Dr. David lynn, phd
David G. Lynn has contributed scholarship in the areas of molecular recognition, synthetic biology, and chemical evolution, and has developed chemical and physical methods for the analysis of supramolecular self-assemblies, signal transduction in cellular development and pathogenesis, molecular skeletons for storing and reading information, and the evolution of biological order. After a fellowship at Columbia University and teaching at the University of Virginia and Cornell University, he served as Professor of Chemistry at the University of Chicago until 2000 before moving to accept the A. G. Candler Professorship in Chemistry and Biology at Emory University. In 2002, Lynn was awarded one of 20 inaugural Howard Hughes Medical Institute Professorships, and in 2011 he was awarded the Emory Scholar-Teacher Award for pioneering science/arts creations communicating science and appointed as an AAAS Fellow for scholarship. He received the ACS Herty Metal in 2013 and served as Chair of the Department of Chemistry from 2006-15. He has now ridden his bicycle following different paths across the state of Georgia each year for the past 15 years for inspiration and personal health.
“I am a rising fifth year studying properties and catalytic activities of metal-peptide self-assembling systems that exploit the arrangement of metals for redox chemistry. In addition, I am also probing the structural properties of peptide assemblies with Cryo-EM. Outside of research, I enjoy photography and watching F1 races, dramas, and movies.”
“I am a rising fourth year chemistry PhD student and currently working on functional bio-inspired materials that can catalyze the polymerization and hydrolysis of biopolymers as well as elucidating how disease states can capture nested information to propagate an infection across the brain. Outside of the lab, I enjoy hiking, practicing contortion, rock climbing, and powerlifting.”
“I am a third year PhD student and I am currently working on understanding the unique chemistry in the rhizosphere. I am currently measuring oxidation rates of plant derived quinones in space and time to better understand it’s impact on the rhizosphere and climate change as a whole. Outside of the lab, I enjoy reading, cooking, and spending time with friends and family.”
“I am a rising second year who is currently working on building peptides with catalytic function and understanding the rules that guide the coassembly of infectious proteins with biologically-relevant molecules. Outside of the lab, I enjoy cooking, spending time with family, and rewatching 90’s cartoons.
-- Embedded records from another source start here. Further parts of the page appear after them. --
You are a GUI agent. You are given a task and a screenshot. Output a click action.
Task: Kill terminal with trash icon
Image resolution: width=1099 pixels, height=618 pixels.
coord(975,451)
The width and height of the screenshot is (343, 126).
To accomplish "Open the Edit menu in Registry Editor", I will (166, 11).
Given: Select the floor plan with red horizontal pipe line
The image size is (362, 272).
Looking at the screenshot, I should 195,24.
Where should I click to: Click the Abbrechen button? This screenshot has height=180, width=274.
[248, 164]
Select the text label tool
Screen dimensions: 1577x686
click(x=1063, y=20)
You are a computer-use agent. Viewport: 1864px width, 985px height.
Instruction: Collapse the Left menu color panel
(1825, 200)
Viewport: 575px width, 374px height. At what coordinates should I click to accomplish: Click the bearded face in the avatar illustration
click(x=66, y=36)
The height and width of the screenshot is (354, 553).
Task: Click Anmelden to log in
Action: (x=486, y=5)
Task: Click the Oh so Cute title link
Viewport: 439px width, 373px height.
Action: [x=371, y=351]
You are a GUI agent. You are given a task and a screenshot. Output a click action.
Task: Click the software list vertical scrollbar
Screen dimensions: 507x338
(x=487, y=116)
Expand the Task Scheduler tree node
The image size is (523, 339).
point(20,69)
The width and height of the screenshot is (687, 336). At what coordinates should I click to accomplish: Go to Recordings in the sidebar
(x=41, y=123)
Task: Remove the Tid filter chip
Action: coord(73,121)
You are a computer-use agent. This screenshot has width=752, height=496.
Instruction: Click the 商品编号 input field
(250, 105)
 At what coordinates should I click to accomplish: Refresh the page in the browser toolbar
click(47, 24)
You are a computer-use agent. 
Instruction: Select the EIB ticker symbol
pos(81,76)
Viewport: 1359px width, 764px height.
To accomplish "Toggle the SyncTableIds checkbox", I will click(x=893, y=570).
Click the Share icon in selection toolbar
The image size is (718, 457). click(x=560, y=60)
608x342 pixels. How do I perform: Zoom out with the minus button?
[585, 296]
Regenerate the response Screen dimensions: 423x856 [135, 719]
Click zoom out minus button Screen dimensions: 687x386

“I am a rising senior undergraduate who studies dynamic chemical networks and their ability to drive biopolymeric phase transitions. Specifically, I am working on designing monomers that can self-polymerize into a collagen-mimetic peptide. In my free time, I love to bake, play guitar, go to the movies, and give my friends and family unsolicited music recommendations.”
“I am interested in applying chemistry to medical issues such as exploring the roles of peptide assembly and interactions in disease formation. In my free time, I enjoy listening to music, watching my favorite TV shows, and spending time with family.”
“I’m an undergraduate student in the Lynn lab working on exploring reaction-diffusion networks in the rhizosphere. Specifically, I explore the interactions between plant-based quinones and bacterial phenazines to see how signals might be sent through this complex ecosystem. Outside of lab, I am passionate about fencing, rock climbing, and classical music.”
“I’m an undergrad at Emory and in the Lynn Lab, I’m helping grad students studying the effects of modifications in a highly active region in a peptide responsible for Alzheimer’s. I’m looking at how point mutations affect higher order assembly, and how they may have potential catalytic reactions with copper or other low cost transition metals. In my free time, I love playing all kinds of video games on the PC and Nintendo Switch. I also love playing piano, badminton, and tennis!”
“I’m a third-year undergrad at Emory exploring the effects of modifying the self-assembling region of a peptide related to Alzheimer’s disease. I work alongside Abhi to study how low-cost transition metals form coassemblies with these peptides for catalytic reactions. Outside the world of chemistry, I’m Principal of Second Violins in the Emory University Symphony Orchestra, and I love to play electric guitar at church as well. I also run a YouTube channel where I’m beginning to share my college experience.”